----- EXCERPTED PASSAGE -----

Fewer patients in hospital with COVID-19

Hospital patients in Lincolnshire. | Image.

With an increase in vaccinations and boosters – we’ll come to those in a bit – the two big indicators now being looked at as a sign of how serious the virus is, are hospitalisations and deaths.

Taking the first of those, the COVID dashboard shows a swing upwards in the number of patients admitted to hospital with a daily figure of 1,753 on March 9, up from 1,004 on February 19.

Despite this, however, the number of patients in mechanical ventilation beds in the UK has been on a slow downward trend levelled out slightly at the beginning of March, with most days between the 250-260 mark. The last two reported days of March 14 and 15 though, have increased to 280 and 281.

Data from Lincolnshire’s main hospital provider United Lincolnshire Hospitals Trust shows a most recent seven-day admission average of 5.9 COVID-19 patients. In recent weeks it saw just one admission on February 12, but March 9 saw nine admissions.

----- DATA PROVIDED -----

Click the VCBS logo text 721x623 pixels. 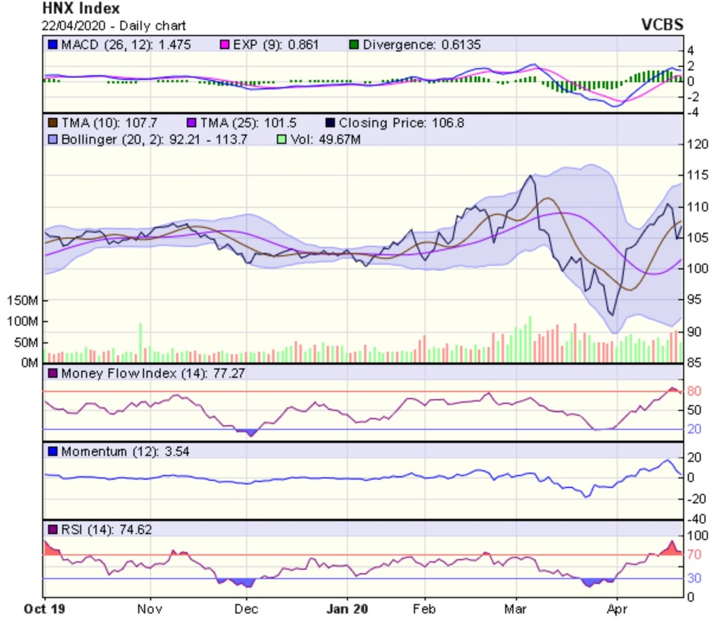[x=662, y=25]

-----

## EXERCISE REQUIREMENTS
1. Answer these from the text on COVID-19 hospital patients.
(a) What daily figure for hospital admissions does the COVID dashboard show for March 9?
(b) How many patients were in mechanical ventilation beds in the UK on March 15?
(c) What is the most recent seven-day admission average at United Lincolnshire Hospitals Trust?
2. Carry on the text about COVID-19 hospital patients, starting after its last sentence.

## ANSWERS FOR THE EXERCISE
1.
(a) 1,753
(b) 281
(c) 5.9 COVID-19 patients

2.
The number of people on ventilator beds has dropped significantly. | Image:

The data showed there were 35 people in hospital with COVID on March 8, with figures showing a slight uptick but not reaching the heights of January, or even the middle of February where there were 57 patients on February 13.

In terms of the most life threatening cases, the number of patients on ventilator beds saw a sharp drop from mid December – with most days since January showing one or two patients a day registered. Though in very positive news there have been several days where there have been 0 patients in the most precarious position.

Several days without deaths in the county recently

A chart showing deaths in the county, including several days without a tragedy. | Image.

The number of deaths associated with COVID has significantly dropped especially when compared to the heights of the first two waves, where April 2020 reached 1,076 deaths at its peak and January 2021 reached 1,299 daily deaths, before the peak in January 2022 reached 307.

Since then the numbers haven’t exactly bottomed out, but they have been on a continuous downward trend nationally, with the most recent UK figures confirming 82 deaths on March 11.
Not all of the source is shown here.